Düsseldorfer HC Vikings: Rechtsstreit überschattet alles

Handball : Düsseldorfer HC Vikings: Rechtsstreit überschattet alles

Der Handball-Zweitligist startet Sonntag in Coburg ins Jahr 2019. Doch das ist derzeit nur Nebensache.

Der Kader wird immer kleiner, die finanzielle Lage ist bedrohlich, die Zukunft ungewiss. Die Laune bei den Rhein Vikings war schon mal besser. Und dennoch gab sich Geschäftsführer Daniel Pankofer jüngst kämpferisch: „Wir geben noch nicht auf.“ Das kann sein Team zum ersten Mal in diesem Jahr am Sonntag (17 Uhr) beweisen, dann geht es in der 2. Handball-Bundesliga zum HC Coburg.

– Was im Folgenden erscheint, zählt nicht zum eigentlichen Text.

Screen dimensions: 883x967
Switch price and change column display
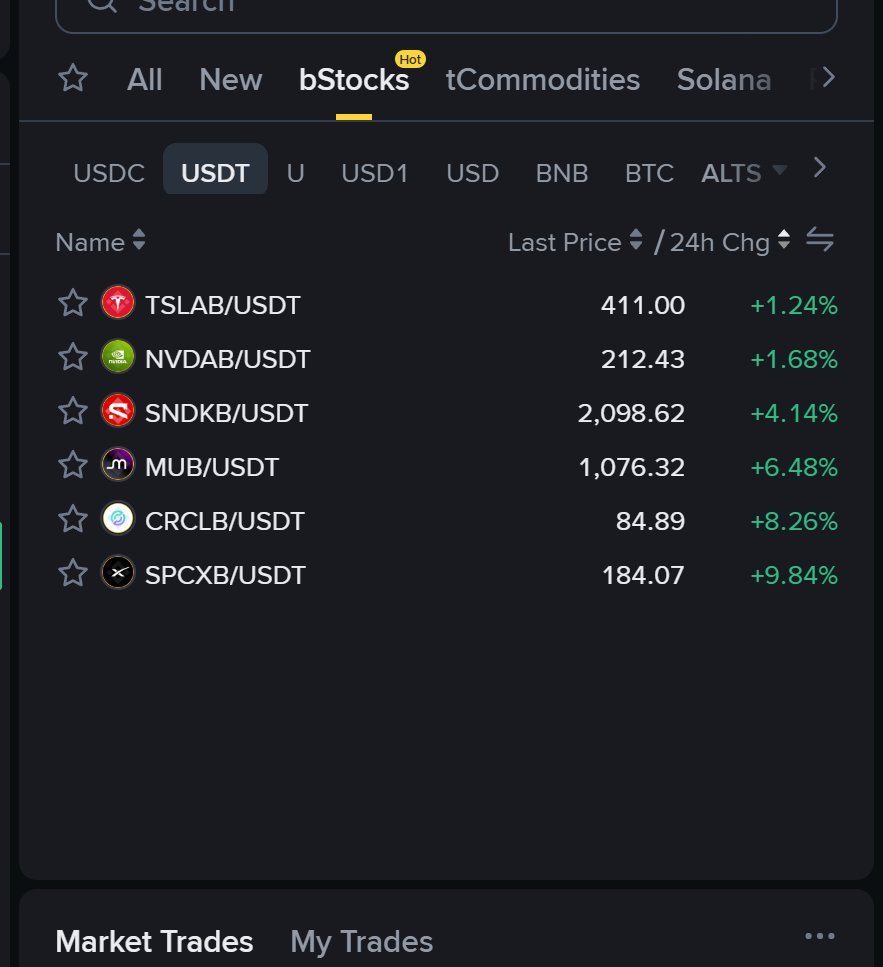tap(819, 240)
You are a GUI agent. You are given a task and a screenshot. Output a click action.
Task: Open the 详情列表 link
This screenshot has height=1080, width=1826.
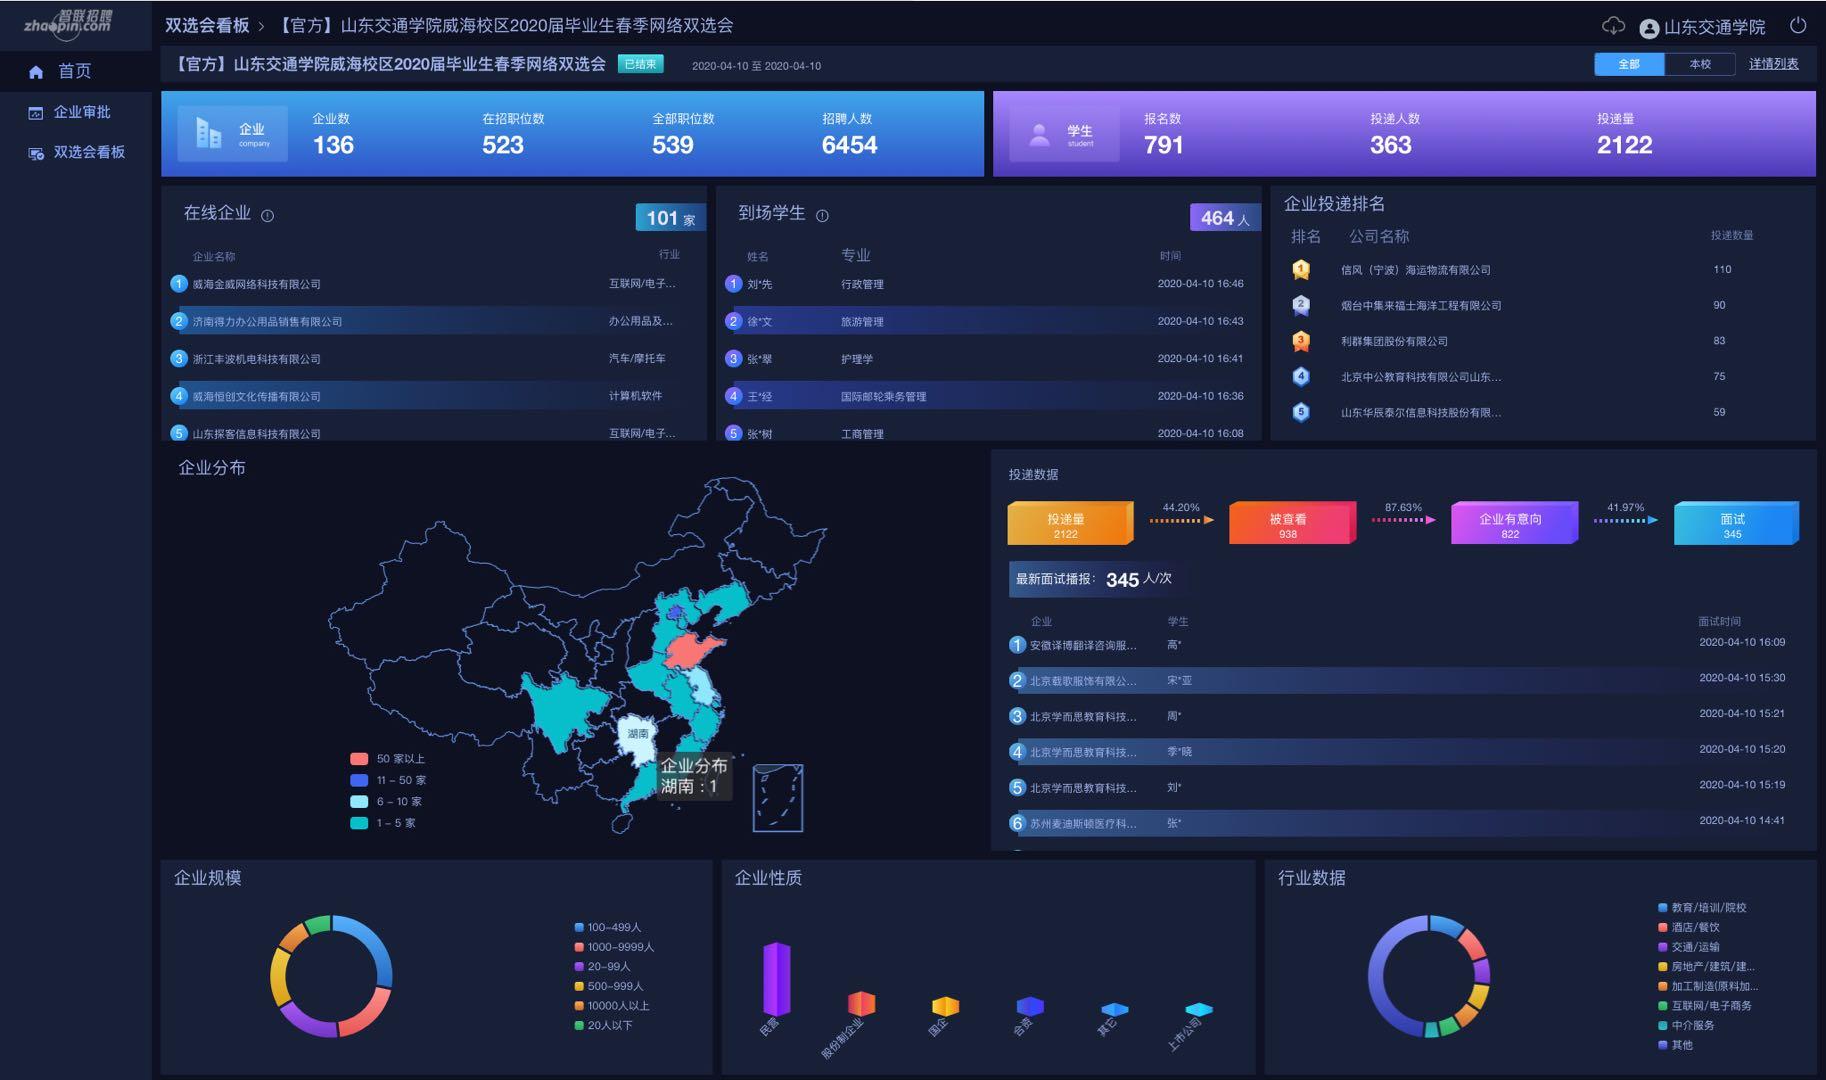[1773, 64]
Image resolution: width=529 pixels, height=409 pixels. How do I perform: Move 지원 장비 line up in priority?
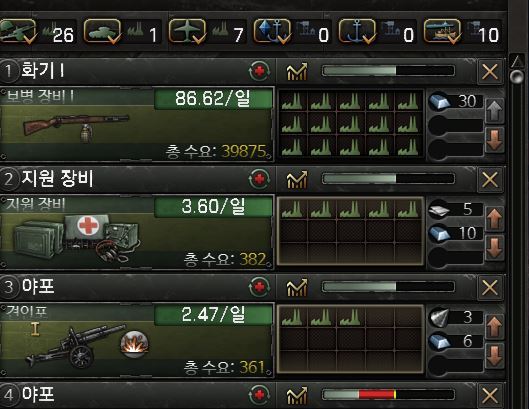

Da die Franken auf einem Aufstiegsplatz stehen, wäre das auch unter Normalumständen eine schwierige Aufgabe, nach diversen Abgängen erscheint sie aber nahezu unlösbar. Wollen die Vikings den Zehn-Punkte-Rückstand zu den Nichtabstiegsplätzen noch aufholen, müssen sie damit wohl beim Heimspiel gegen Emsdetten nächste Woche beginnen. Das scheinen sie auch selbst so zu sehen. Weder auf der Homepage noch in den sozialen Netzwerken gibt es von Vikings-Seite aus einen Vorbericht auf das Spiel am Sonntag in Coburg.

Wichtiger für die Zukunft erscheint der Rechtsstreit zwischen Thomas Koblenzer und der „Sportstadt“. Wie berichtet, hat der Gesellschafter die städtische Agentur verklagt, weil die ihren Sponsoringvertrag zum Jahresende 2018 kündigte und ihre Zahlungen eingestellte. Koblenzer hält das für ungerechtfertigt und möchte all das Geld, was er in den vergangenen Jahren in die Vikings gesteckt hat, erstattet bekommen, es geht um mehr als 750 000 Euro.

Hintzsche: Sportstadt ist keine Verpflichtungen eingegangen

Kürzlich gab es im Rat eine Anfrage an Burkhard Hintzsche. Der auch für den Sport zuständige Stadtdirektor antwortete auf die Frage, welche Verpflichtungen die Stadt gegenüber den Vikings eingegangen wäre, mit „keine“. Das sieht Koblenzer anders. In einer Pressemitteilung veröffentlichte er internen Schriftverkehr, aus dem hervorgeht, dass die Sportstadt dem Klub 200 000 Euro pro Jahr über ein Sponsoring versprach. Insgesamt sollten aus der Landeshauptstadt jährlich 800 000 Euro in das Neuss-Düsseldorfer Handball-Projekt fließen.

Hintzsche schreibt in den weiteren Antworten auf die Anfrage, dass die Stadttochter D.Live (zu der die Sportstadt gehört) das Sponsoring beenden musste, weil die Vikings kein Finanzkonzept für die nächsten Monate vorgelegt hätten. Zudem läge die Klageschrift bis heute nicht vor. Beides sieht Koblenzer anders. Wirtschaftsprüfer hätten in die Bücher sehen dürfen, vonseiten der Vikings habe es Gesprächsangebote gegeben, und die Klage sei beim Landgericht Düsseldorf eingegangen.

Wie der Rechtsstreit ausgeht, ist offen. Fest steht wohl nur, dass er sich hinziehen wird. Derweil versucht die Mannschaft, Punkte gegen den Abstieg zu sammeln. Zum ersten Mal am Sonntag in Coburg.